=== DATA EXTRACT ===

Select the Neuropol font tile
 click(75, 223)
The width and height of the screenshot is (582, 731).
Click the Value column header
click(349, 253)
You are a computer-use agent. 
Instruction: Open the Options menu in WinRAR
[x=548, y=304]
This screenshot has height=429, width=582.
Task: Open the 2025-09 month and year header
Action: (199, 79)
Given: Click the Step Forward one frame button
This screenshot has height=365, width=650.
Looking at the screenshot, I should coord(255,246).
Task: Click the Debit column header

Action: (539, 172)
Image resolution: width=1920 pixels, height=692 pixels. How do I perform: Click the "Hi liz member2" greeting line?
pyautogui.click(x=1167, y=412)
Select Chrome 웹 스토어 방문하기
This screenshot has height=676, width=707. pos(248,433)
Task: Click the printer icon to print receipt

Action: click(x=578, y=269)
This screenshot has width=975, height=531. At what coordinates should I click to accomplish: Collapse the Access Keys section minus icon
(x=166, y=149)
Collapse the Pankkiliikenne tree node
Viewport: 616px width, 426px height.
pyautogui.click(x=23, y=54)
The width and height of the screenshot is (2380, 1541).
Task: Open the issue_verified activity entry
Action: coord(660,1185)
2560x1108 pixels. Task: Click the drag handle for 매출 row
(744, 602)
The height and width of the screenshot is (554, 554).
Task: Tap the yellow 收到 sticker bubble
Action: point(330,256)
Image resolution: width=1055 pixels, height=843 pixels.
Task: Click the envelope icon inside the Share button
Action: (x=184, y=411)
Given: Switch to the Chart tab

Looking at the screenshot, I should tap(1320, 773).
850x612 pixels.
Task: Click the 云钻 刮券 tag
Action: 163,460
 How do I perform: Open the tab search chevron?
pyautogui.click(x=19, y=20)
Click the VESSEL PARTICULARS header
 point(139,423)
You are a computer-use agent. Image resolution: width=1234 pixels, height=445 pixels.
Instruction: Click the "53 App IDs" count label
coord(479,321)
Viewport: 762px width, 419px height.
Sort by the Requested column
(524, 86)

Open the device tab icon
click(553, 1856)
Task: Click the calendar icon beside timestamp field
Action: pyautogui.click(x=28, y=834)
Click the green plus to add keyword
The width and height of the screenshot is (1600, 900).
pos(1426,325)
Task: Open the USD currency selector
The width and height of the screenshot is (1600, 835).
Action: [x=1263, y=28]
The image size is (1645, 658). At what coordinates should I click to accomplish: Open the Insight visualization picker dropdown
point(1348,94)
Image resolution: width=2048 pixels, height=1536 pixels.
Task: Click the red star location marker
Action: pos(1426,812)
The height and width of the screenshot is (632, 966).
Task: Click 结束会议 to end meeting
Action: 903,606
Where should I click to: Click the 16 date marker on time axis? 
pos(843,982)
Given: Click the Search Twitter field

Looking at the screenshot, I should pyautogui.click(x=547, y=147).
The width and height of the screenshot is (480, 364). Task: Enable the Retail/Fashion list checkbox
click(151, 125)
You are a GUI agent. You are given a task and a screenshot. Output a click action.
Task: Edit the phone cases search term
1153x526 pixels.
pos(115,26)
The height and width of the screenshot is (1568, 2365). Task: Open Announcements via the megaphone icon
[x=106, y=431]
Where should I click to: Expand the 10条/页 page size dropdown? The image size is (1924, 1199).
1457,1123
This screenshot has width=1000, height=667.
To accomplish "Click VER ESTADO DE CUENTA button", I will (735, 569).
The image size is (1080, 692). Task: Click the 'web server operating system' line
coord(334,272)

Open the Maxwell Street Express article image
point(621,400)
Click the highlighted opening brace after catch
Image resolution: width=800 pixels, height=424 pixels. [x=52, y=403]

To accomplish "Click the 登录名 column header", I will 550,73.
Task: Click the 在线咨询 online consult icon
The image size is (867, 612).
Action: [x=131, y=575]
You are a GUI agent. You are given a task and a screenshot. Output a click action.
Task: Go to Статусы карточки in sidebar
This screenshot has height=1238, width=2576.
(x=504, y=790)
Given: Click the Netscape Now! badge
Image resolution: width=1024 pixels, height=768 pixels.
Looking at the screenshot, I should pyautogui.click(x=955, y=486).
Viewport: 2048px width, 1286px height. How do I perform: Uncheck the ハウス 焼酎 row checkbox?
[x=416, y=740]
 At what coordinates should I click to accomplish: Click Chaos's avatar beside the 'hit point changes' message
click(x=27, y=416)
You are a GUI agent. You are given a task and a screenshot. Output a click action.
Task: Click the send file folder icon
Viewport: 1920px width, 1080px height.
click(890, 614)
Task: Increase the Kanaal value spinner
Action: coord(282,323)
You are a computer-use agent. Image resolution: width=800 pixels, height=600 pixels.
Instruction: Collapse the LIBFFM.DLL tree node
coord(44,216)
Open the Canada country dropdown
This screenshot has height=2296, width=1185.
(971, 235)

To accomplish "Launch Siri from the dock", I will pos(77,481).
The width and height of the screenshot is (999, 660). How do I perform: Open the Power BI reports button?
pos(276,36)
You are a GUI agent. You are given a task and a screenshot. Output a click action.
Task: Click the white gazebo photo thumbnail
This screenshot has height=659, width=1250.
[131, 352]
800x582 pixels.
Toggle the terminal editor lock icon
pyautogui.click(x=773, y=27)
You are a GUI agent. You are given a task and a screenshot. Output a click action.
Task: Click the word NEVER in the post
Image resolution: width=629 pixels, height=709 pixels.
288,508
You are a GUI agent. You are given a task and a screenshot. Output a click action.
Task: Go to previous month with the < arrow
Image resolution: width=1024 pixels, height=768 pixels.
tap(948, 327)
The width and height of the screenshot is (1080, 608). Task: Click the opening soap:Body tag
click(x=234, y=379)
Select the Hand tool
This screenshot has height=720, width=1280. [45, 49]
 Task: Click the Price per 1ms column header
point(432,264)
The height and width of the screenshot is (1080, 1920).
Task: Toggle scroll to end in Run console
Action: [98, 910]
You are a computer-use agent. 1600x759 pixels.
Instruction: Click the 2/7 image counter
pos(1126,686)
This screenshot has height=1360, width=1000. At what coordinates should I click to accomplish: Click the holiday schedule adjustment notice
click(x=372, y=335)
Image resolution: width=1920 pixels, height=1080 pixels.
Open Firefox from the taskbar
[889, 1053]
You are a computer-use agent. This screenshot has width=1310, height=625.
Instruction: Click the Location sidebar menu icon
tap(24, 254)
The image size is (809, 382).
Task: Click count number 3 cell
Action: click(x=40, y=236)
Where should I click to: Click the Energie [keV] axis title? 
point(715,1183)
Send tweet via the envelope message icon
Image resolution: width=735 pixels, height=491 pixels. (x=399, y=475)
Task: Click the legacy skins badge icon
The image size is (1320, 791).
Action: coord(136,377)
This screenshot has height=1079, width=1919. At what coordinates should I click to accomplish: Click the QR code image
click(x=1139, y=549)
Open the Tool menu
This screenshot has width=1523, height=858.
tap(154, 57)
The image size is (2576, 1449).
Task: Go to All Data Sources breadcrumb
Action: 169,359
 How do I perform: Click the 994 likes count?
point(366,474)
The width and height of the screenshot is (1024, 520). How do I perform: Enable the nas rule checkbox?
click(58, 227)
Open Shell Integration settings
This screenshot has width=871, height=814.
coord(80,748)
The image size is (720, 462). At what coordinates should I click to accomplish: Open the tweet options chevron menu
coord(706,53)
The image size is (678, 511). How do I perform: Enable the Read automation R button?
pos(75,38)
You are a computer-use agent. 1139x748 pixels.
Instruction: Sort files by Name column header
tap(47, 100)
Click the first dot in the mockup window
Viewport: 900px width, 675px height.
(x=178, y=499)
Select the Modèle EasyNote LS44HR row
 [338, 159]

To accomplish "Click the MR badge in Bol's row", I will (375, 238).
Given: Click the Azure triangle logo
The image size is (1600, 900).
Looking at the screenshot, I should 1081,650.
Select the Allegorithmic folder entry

===

WHAT TO PRODUCE — Gather every line of the records above that contains the string "will", copying each line in full. Case counts.

ANSWER IN FULL —
To accomplish "Click VER ESTADO DE CUENTA button", I will (735, 569).
To accomplish "Click the 登录名 column header", I will 550,73.
To accomplish "Launch Siri from the dock", I will pos(77,481).
To accomplish "Click the MR badge in Bol's row", I will (375, 238).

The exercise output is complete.